Caribou, a Minnesota firm that turned 21 last month, chose the Anoka site because of its high traffic volume (on Hwy. 169) and partly for its historic setting, said Margaret Jordan, senior real estate manager for Caribou.

She said the company worked with the city to incorporate historic elements. The reddish brick and stucco building has a patio and old-style trellises with native plants. The shop has big transom windows, a long community table and old-fashioned chandelier-style lighting, she said.

"We wanted to blend into downtown," Jordan said.

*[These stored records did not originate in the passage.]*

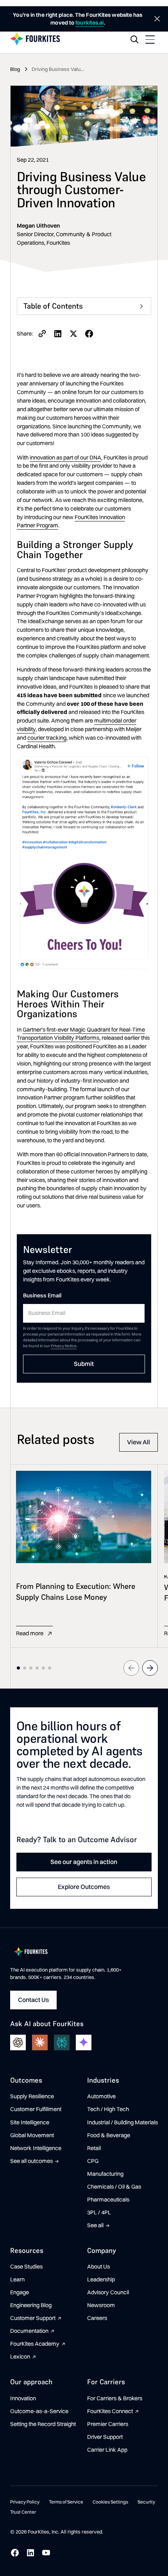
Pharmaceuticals (108, 2199)
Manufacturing (105, 2173)
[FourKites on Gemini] (83, 2042)
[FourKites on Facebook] (15, 2552)
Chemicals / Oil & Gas (114, 2186)
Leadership (101, 2279)
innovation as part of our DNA (65, 457)
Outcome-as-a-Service (39, 2411)
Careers (97, 2318)
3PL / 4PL (99, 2212)
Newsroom (101, 2305)
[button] (150, 39)
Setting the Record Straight (43, 2424)
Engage (19, 2292)
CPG (92, 2160)
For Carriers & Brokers (114, 2398)
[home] (35, 39)
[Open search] (134, 39)
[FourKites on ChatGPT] (18, 2042)
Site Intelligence (29, 2122)
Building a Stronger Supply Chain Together (80, 324)
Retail (94, 2148)
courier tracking (46, 737)
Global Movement (32, 2135)
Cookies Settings (110, 2502)
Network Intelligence (35, 2148)
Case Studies (26, 2266)
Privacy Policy (24, 2502)
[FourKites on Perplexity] (62, 2042)
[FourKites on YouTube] (46, 2552)
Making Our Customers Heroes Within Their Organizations (76, 344)
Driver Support (105, 2436)
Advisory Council (108, 2292)
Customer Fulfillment (35, 2109)
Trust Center (23, 2512)
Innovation (23, 2398)
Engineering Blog (31, 2305)
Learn (17, 2279)
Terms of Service (66, 2502)
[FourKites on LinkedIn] (30, 2552)
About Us (98, 2266)
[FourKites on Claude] (40, 2042)
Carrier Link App (107, 2449)
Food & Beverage (108, 2135)
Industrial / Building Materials (122, 2122)
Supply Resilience (32, 2096)
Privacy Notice (64, 1345)
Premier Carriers (107, 2424)
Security (146, 2502)
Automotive (101, 2096)
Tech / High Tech (108, 2109)
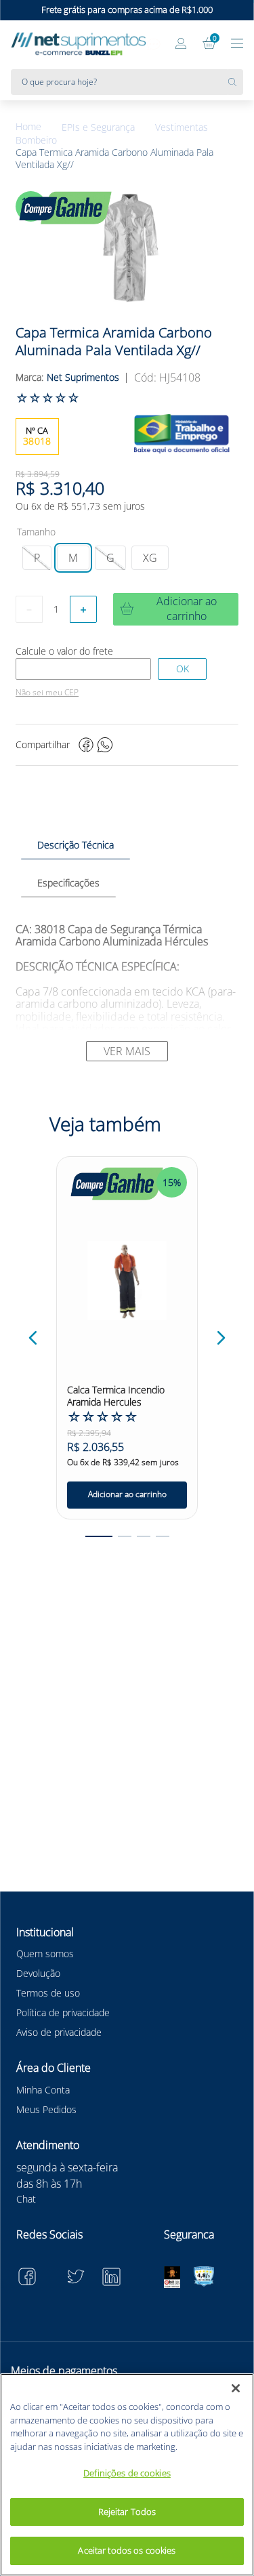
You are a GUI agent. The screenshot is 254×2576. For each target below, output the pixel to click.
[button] (36, 558)
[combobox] (127, 82)
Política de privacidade (63, 2012)
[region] (127, 2474)
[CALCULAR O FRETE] (182, 669)
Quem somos (45, 1953)
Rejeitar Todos (127, 2512)
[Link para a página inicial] (39, 127)
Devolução (38, 1973)
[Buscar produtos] (235, 82)
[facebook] (86, 745)
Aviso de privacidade (59, 2032)
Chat (26, 2198)
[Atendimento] (154, 44)
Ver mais (127, 1051)
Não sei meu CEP (47, 692)
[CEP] (83, 669)
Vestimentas (181, 127)
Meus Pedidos (46, 2109)
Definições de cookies (127, 2473)
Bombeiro (36, 140)
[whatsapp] (105, 745)
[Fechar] (236, 2388)
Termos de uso (48, 1992)
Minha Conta (43, 2089)
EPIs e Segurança (98, 127)
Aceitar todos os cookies (126, 2550)
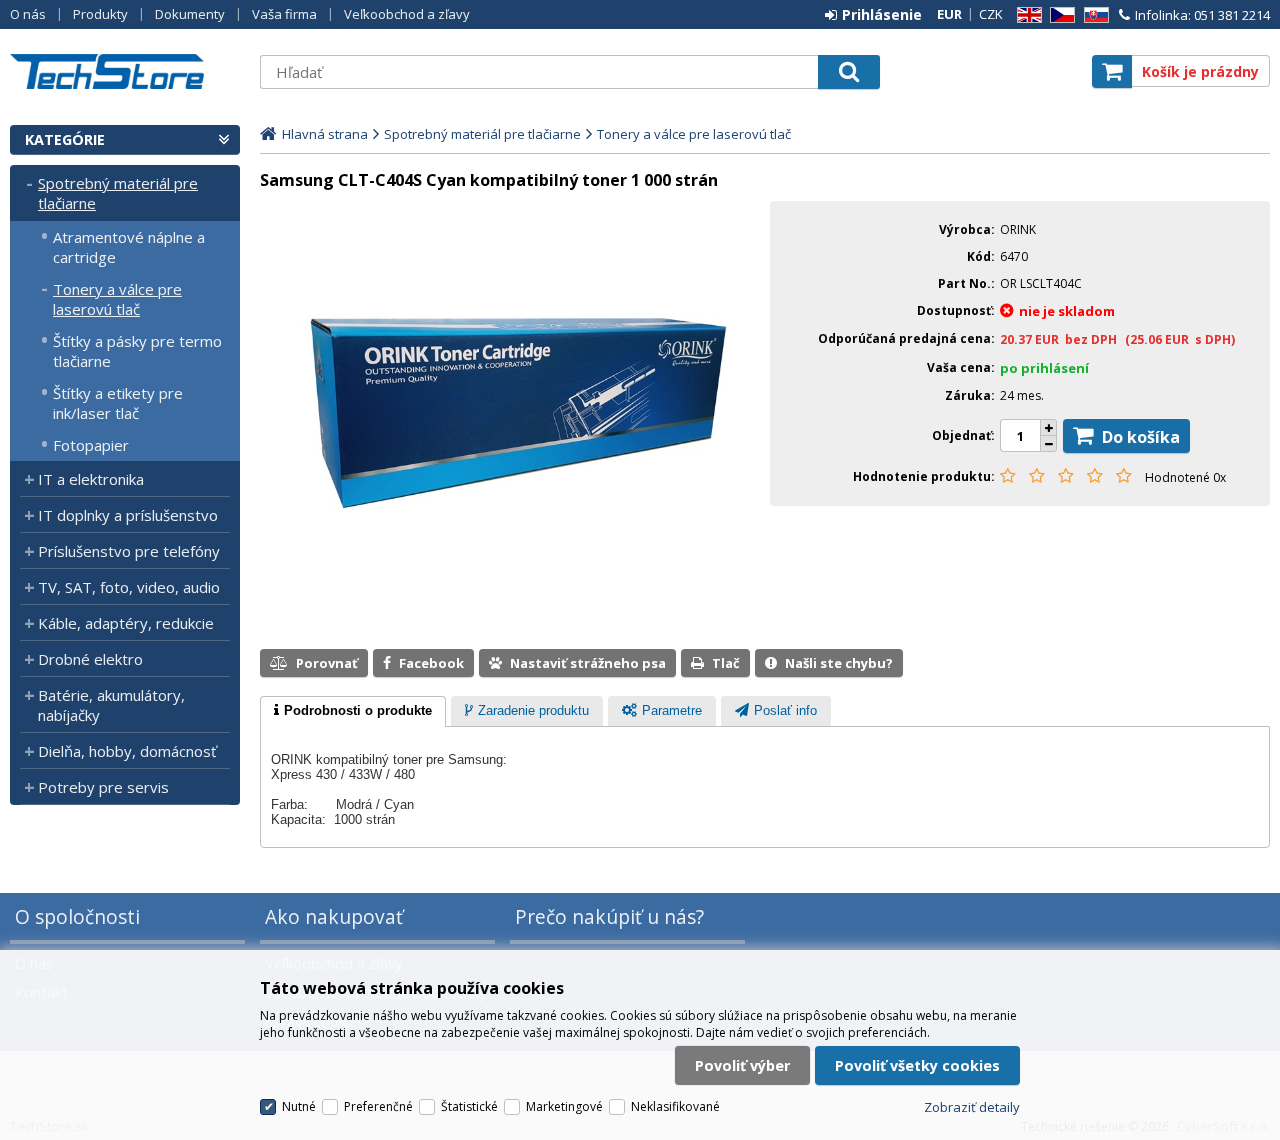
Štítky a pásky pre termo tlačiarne (137, 351)
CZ (1059, 15)
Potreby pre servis (103, 787)
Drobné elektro (90, 659)
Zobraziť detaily (972, 1107)
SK (1093, 15)
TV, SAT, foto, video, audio (129, 587)
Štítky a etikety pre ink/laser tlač (118, 403)
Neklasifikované (675, 1106)
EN (1026, 15)
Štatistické (469, 1106)
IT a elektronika (91, 479)
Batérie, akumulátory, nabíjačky (111, 705)
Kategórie (65, 139)
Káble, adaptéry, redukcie (126, 623)
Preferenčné (378, 1106)
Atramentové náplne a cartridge (129, 247)
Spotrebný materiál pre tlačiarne (118, 193)
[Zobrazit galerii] (510, 612)
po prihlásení (1044, 368)
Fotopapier (91, 445)
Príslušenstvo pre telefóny (129, 551)
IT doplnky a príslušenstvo (128, 515)
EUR (949, 14)
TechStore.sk (125, 71)
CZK (991, 14)
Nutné (299, 1106)
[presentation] (353, 712)
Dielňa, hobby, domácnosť (127, 751)
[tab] (353, 712)
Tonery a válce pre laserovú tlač (117, 299)
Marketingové (564, 1106)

Shop manager Brandi Schack said a lot of people stopped to read the four trellis-sheltered signs when the store opened Oct. 25. She said the only vintage coffee Caribou offers is that made from aged Sumatra beans.

As for the Greenwald debate, Wendel said we may never know for sure who was first unless more old documents surface. She noted that Anoka honored Greenwald by naming a small triangular park after him. The park sits across Main Street west of the Caribou sign bearing his picture.

Greenwald's son, Louis, said after King's statue went up that, although he believed his father was the first volunteer, he wouldn't quibble with King. Louis Greenwald was quoted in an Anoka newspaper:

"Father was dead and the honor could do him no good. When other soldiers claimed [it], I refused to say anything. I knew what it meant to those old soldiers."